● PROBLEM SET:
1. Translate this sentence from the forum text on NumPy comparison warnings into Spanish: "Numpy and Python are in a standoff, for now the operation returns a scalar, but in the future it may change."
2. Answer these questions using the forum text on NumPy comparison warnings below.
(a) Which category is passed to warnings.simplefilter in the code that suppresses the warning?
(b) Which error does one reply say caused the same warning message?
(c) Which method does the last reply suggest using instead of ==?
3. Go on with the forum text on NumPy comparison warnings below, starting after its last line.

** START OF TEXT PROVIDED **

There is a disagreement between Numpy and native python on what should happen when you compare a strings to numpy's numeric types. Notice the left operand is python's turf, a primitive string, and the middle operation is python's turf, but the right operand is numpy's turf. Should you return a Python style Scalar or a Numpy style ndarray of Boolean? Numpy says ndarray of bool, Pythonic developers disagree. Classic standoff.

Should it be elementwise comparison or Scalar if item exists in the array?

If your code or library is using the in or == operators to compare python string to numpy ndarrays, they aren't compatible, so when if you try it, it returns a scalar, but only for now. The Warning indicates that in the future this behavior might change so your code pukes all over the carpet if python/numpy decide to do adopt Numpy style.

Submitted Bug reports:

Numpy and Python are in a standoff, for now the operation returns a scalar, but in the future it may change.

https://github.com/numpy/numpy/issues/6784

https://github.com/pandas-dev/pandas/issues/7830

Two workaround solutions:

Either lockdown your version of python and numpy, ignore the warnings and expect the behavior to not change, or convert both left and right operands of == and in to be from a numpy type or primitive python numeric type.

Suppress the warning globally:

import warnings
import numpy as np
warnings.simplefilter(action='ignore', category=FutureWarning)
print('x' in np.arange(5))   #returns False, without Warning

Suppress the warning on a line by line basis.

import warnings
import numpy as np

with warnings.catch_warnings():
    warnings.simplefilter(action='ignore', category=FutureWarning)
    print('x' in np.arange(2))   #returns False, warning is suppressed

print('x' in np.arange(10))   #returns False, Throws FutureWarning

Just suppress the warning by name, then put a loud comment next to it mentioning the current version of python and numpy, saying this code is brittle and requires these versions and put a link to here. Kick the can down the road.

TLDR: pandas are Jedi; numpy are the hutts; and python is the galactic empire. https://youtu.be/OZczsiCfQQk?t=3


My experience to the same warning message was caused by TypeError.

TypeError: invalid type comparison

So, you may want to check the data type of the Unnamed: 5

for x in df['Unnamed: 5']:
  print(type(x))  # are they 'str' ?

Here is how I can replicate the warning message:

import pandas as pd
import numpy as np
df = pd.DataFrame(np.random.randn(3, 2), columns=['num1', 'num2'])
df['num3'] = 3
df.loc[df['num3'] == '3', 'num3'] = 4  # TypeError and the Warning
df.loc[df['num3'] == 3, 'num3'] = 4  # No Error

Hope it helps.


Can't beat Eric Leschinski's awesomely detailed answer, but here's a quick workaround to the original question that I don't think has been mentioned yet - put the string in a list and use .isin instead of ==

For example:

import pandas as pd
import numpy as np

df = pd.DataFrame({"Name": ["Peter", "Joe"], "Number": [1, 2]})

** END OF TEXT PROVIDED **
** START OF EXTRACTED INFORMATION **

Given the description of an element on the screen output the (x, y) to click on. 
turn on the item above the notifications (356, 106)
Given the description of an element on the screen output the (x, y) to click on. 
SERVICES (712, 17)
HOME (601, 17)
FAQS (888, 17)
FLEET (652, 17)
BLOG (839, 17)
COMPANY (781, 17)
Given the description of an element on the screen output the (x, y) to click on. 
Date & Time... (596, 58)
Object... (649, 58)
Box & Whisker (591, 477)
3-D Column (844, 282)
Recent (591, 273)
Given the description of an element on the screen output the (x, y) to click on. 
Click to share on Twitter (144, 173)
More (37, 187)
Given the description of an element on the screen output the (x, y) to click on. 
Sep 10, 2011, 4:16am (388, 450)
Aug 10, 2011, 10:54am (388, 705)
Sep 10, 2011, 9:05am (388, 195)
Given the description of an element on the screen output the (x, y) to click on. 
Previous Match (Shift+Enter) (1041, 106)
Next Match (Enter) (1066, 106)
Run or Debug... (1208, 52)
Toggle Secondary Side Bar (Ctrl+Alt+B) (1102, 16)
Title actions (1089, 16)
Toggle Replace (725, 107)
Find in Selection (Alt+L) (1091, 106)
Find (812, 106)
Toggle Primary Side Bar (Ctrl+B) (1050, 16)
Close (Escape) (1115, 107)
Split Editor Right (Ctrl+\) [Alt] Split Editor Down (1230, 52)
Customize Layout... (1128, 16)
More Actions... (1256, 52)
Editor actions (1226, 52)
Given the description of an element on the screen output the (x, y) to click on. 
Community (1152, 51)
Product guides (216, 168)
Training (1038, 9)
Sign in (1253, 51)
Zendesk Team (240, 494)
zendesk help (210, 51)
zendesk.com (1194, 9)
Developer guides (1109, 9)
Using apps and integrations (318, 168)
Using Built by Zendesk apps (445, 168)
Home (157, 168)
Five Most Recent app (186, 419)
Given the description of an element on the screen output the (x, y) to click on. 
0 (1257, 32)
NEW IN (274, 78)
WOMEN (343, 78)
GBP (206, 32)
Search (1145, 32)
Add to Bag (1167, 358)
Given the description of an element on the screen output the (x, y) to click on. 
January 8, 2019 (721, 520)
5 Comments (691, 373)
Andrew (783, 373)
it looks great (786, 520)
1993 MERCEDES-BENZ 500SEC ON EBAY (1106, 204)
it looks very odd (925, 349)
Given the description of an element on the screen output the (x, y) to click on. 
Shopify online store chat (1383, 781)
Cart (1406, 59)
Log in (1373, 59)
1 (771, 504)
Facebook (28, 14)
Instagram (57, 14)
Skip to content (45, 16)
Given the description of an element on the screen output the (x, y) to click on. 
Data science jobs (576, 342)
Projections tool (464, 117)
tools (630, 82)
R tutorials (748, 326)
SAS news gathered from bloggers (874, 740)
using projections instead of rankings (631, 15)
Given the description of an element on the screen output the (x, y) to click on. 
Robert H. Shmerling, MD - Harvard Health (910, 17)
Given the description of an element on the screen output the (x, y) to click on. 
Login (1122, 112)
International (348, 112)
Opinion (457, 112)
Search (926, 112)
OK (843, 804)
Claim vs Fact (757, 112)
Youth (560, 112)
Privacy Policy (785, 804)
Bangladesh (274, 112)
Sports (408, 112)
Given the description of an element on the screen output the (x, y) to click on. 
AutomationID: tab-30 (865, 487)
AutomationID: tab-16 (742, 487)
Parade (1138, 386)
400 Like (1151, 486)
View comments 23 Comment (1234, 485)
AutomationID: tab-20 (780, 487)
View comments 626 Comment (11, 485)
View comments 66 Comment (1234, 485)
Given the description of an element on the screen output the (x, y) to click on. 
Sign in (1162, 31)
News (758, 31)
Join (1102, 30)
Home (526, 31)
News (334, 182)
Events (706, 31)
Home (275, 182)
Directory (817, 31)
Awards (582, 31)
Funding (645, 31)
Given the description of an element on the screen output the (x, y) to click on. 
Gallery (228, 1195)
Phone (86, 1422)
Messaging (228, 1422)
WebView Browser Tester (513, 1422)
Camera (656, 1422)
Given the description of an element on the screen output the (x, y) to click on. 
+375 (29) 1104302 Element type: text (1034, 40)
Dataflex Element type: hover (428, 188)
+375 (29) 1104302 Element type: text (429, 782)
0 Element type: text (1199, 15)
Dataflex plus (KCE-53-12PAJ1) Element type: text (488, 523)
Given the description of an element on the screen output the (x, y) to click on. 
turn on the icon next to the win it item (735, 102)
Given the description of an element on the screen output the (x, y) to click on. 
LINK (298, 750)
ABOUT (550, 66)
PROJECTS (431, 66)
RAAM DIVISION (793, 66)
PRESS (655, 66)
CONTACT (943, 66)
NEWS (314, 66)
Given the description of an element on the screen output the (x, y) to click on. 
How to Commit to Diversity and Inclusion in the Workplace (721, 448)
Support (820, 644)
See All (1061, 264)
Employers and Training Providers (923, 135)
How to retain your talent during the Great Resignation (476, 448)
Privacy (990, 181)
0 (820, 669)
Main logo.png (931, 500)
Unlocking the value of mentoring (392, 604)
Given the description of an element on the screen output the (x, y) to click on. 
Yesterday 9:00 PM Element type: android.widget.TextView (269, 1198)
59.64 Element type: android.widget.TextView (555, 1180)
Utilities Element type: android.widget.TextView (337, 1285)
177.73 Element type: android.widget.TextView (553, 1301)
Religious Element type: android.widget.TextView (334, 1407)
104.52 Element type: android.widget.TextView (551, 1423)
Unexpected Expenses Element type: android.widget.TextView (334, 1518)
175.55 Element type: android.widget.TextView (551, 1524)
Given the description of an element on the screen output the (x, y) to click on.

** END OF EXTRACTED INFORMATION **

● ANSWERS TO THE EXERCISES:
1. Numpy y Python están en un punto muerto: por ahora la operación devuelve un escalar, pero en el futuro puede cambiar.

2.
(a) FutureWarning
(b) TypeError: invalid type comparison
(c) .isin, with the string put in a list

3.
# Raises warning using == to compare different types:
df.loc[df["Number"] == "2", "Number"]

# No warning using .isin:
df.loc[df["Number"].isin(["2"]), "Number"]

I've compared a few of the methods possible for doing this, including pandas, several numpy methods, and a list comprehension method.

First, let's start with a baseline:

>>> import numpy as np
>>> import operator
>>> import pandas as pd

>>> x = [1, 2, 1, 2]
>>> %time count = np.sum(np.equal(1, x))
>>> print("Count {} using numpy equal with ints".format(count))
CPU times: user 52 µs, sys: 0 ns, total: 52 µs
Wall time: 56 µs
Count 2 using numpy equal with ints

So, our baseline is that the count should be correct 2, and we should take about 50 us.

Now, we try the naive method:

>>> x = ['s', 'b', 's', 'b']
>>> %time count = np.sum(np.equal('s', x))
>>> print("Count {} using numpy equal".format(count))
CPU times: user 145 µs, sys: 24 µs, total: 169 µs
Wall time: 158 µs
Count NotImplemented using numpy equal
/Library/Frameworks/Python.framework/Versions/3.6/lib/python3.6/site-packages/ipykernel_launcher.py:1: FutureWarning: elementwise comparison failed; returning scalar instead, but in the future will perform elementwise comparison
  """Entry point for launching an IPython kernel.

And here, we get the wrong answer (NotImplemented != 2), it takes us a long time, and it throws the warning.

So we'll try another naive method:

>>> %time count = np.sum(x == 's')
>>> print("Count {} using ==".format(count))
CPU times: user 46 µs, sys: 1 µs, total: 47 µs
Wall time: 50.1 µs
Count 0 using ==

Again, the wrong answer (0 != 2). This is even more insidious because there's no subsequent warnings (0 can be passed around just like 2).

Now, let's try a list comprehension:

>>> %time count = np.sum([operator.eq(_x, 's') for _x in x])
>>> print("Count {} using list comprehension".format(count))
CPU times: user 55 µs, sys: 1 µs, total: 56 µs
Wall time: 60.3 µs
Count 2 using list comprehension

We get the right answer here, and it's pretty fast!

Another possibility, pandas:

>>> y = pd.Series(x)
>>> %time count = np.sum(y == 's')
>>> print("Count {} using pandas ==".format(count))
CPU times: user 453 µs, sys: 31 µs, total: 484 µs
Wall time: 463 µs
Count 2 using pandas ==

Slow, but correct!

And finally, the option I'm going to use: casting the numpy array to the object type:

>>> x = np.array(['s', 'b', 's', 'b']).astype(object)
>>> %time count = np.sum(np.equal('s', x))
>>> print("Count {} using numpy equal".format(count))
CPU times: user 50 µs, sys: 1 µs, total: 51 µs
Wall time: 55.1 µs
Count 2 using numpy equal

Fast and correct!


I got this warning because I thought my column contained null strings, but on checking, it contained np.nan!

if df['column'] == '':

Changing my column to empty strings helped :)


A quick workaround for this is to use numpy.core.defchararray. I also faced the same warning message and was able to resolve it using above module.

import numpy.core.defchararray as npd
resultdataset = npd.equal(dataset1, dataset2)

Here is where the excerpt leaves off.